(Stored data)

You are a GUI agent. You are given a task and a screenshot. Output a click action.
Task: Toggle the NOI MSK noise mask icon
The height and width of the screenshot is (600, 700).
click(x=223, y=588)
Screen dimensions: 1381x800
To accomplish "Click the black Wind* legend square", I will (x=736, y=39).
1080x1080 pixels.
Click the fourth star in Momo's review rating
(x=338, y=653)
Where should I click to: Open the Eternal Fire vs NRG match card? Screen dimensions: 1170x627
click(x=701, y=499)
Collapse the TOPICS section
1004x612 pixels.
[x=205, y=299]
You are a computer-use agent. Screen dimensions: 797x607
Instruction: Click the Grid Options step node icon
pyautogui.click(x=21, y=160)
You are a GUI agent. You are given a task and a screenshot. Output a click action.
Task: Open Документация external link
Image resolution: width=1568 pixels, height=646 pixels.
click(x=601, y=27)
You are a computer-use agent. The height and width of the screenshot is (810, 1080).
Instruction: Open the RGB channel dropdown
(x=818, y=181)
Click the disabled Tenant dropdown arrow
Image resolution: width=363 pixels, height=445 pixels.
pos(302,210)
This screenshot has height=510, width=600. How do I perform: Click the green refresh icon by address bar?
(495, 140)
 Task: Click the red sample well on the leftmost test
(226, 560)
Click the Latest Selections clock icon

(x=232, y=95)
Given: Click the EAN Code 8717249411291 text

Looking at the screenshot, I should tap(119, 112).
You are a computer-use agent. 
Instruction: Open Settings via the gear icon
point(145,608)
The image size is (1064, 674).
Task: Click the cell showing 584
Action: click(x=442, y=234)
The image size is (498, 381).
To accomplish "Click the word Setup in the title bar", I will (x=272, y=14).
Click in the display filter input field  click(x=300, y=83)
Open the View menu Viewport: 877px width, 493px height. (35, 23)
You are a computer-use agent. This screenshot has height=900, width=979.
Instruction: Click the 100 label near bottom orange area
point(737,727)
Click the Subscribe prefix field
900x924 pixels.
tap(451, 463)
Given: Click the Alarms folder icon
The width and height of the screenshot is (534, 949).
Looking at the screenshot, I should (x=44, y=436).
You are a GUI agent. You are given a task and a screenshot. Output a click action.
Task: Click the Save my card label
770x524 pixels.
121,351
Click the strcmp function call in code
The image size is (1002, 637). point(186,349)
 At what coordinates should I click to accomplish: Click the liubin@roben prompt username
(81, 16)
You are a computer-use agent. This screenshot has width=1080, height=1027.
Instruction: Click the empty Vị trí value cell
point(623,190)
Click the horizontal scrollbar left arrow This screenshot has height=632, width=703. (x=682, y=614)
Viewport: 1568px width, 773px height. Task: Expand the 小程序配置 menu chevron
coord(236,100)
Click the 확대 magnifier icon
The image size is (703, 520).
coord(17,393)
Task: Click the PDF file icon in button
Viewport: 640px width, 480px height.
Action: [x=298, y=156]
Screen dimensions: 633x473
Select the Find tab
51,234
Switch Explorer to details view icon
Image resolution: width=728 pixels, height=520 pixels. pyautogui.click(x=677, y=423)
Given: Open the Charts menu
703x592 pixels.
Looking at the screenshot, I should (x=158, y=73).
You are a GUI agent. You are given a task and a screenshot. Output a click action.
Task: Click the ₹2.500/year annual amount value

INSTRUCTIONS TO FOLLOW =
A faithful, word-for-word transcription of the data above is required.

RESPONSE AREA =
You are a GUI agent. You are given a task and a screenshot. Output a click action.
Task: Toggle the NOI MSK noise mask icon
The height and width of the screenshot is (600, 700).
click(x=223, y=588)
Screen dimensions: 1381x800
To accomplish "Click the black Wind* legend square", I will (x=736, y=39).
1080x1080 pixels.
Click the fourth star in Momo's review rating
(x=338, y=653)
Where should I click to: Open the Eternal Fire vs NRG match card? Screen dimensions: 1170x627
click(x=701, y=499)
Collapse the TOPICS section
1004x612 pixels.
[x=205, y=299]
You are a computer-use agent. Screen dimensions: 797x607
Instruction: Click the Grid Options step node icon
pyautogui.click(x=21, y=160)
You are a GUI agent. You are given a task and a screenshot. Output a click action.
Task: Open Документация external link
Image resolution: width=1568 pixels, height=646 pixels.
click(x=601, y=27)
You are a computer-use agent. The height and width of the screenshot is (810, 1080).
Instruction: Open the RGB channel dropdown
(x=818, y=181)
Click the disabled Tenant dropdown arrow
Image resolution: width=363 pixels, height=445 pixels.
pos(302,210)
This screenshot has height=510, width=600. How do I perform: Click the green refresh icon by address bar?
(495, 140)
 Task: Click the red sample well on the leftmost test
(226, 560)
Click the Latest Selections clock icon

(x=232, y=95)
Given: Click the EAN Code 8717249411291 text

Looking at the screenshot, I should tap(119, 112).
You are a computer-use agent. 
Instruction: Open Settings via the gear icon
point(145,608)
The image size is (1064, 674).
Task: Click the cell showing 584
Action: click(x=442, y=234)
The image size is (498, 381).
To accomplish "Click the word Setup in the title bar", I will (x=272, y=14).
Click in the display filter input field  click(x=300, y=83)
Open the View menu Viewport: 877px width, 493px height. (35, 23)
You are a computer-use agent. This screenshot has height=900, width=979.
Instruction: Click the 100 label near bottom orange area
point(737,727)
Click the Subscribe prefix field
900x924 pixels.
tap(451, 463)
Given: Click the Alarms folder icon
The width and height of the screenshot is (534, 949).
Looking at the screenshot, I should (x=44, y=436).
You are a GUI agent. You are given a task and a screenshot. Output a click action.
Task: Click the Save my card label
770x524 pixels.
121,351
Click the strcmp function call in code
The image size is (1002, 637). point(186,349)
 At what coordinates should I click to accomplish: Click the liubin@roben prompt username
(81, 16)
You are a computer-use agent. This screenshot has width=1080, height=1027.
Instruction: Click the empty Vị trí value cell
point(623,190)
Click the horizontal scrollbar left arrow This screenshot has height=632, width=703. (x=682, y=614)
Viewport: 1568px width, 773px height. Task: Expand the 小程序配置 menu chevron
coord(236,100)
Click the 확대 magnifier icon
The image size is (703, 520).
coord(17,393)
Task: Click the PDF file icon in button
Viewport: 640px width, 480px height.
Action: [x=298, y=156]
Screen dimensions: 633x473
Select the Find tab
51,234
Switch Explorer to details view icon
Image resolution: width=728 pixels, height=520 pixels. pyautogui.click(x=677, y=423)
Given: Open the Charts menu
703x592 pixels.
Looking at the screenshot, I should (x=158, y=73).
You are a GUI agent. You are given a task and a screenshot. Output a click action.
Task: Click the ₹2.500/year annual amount value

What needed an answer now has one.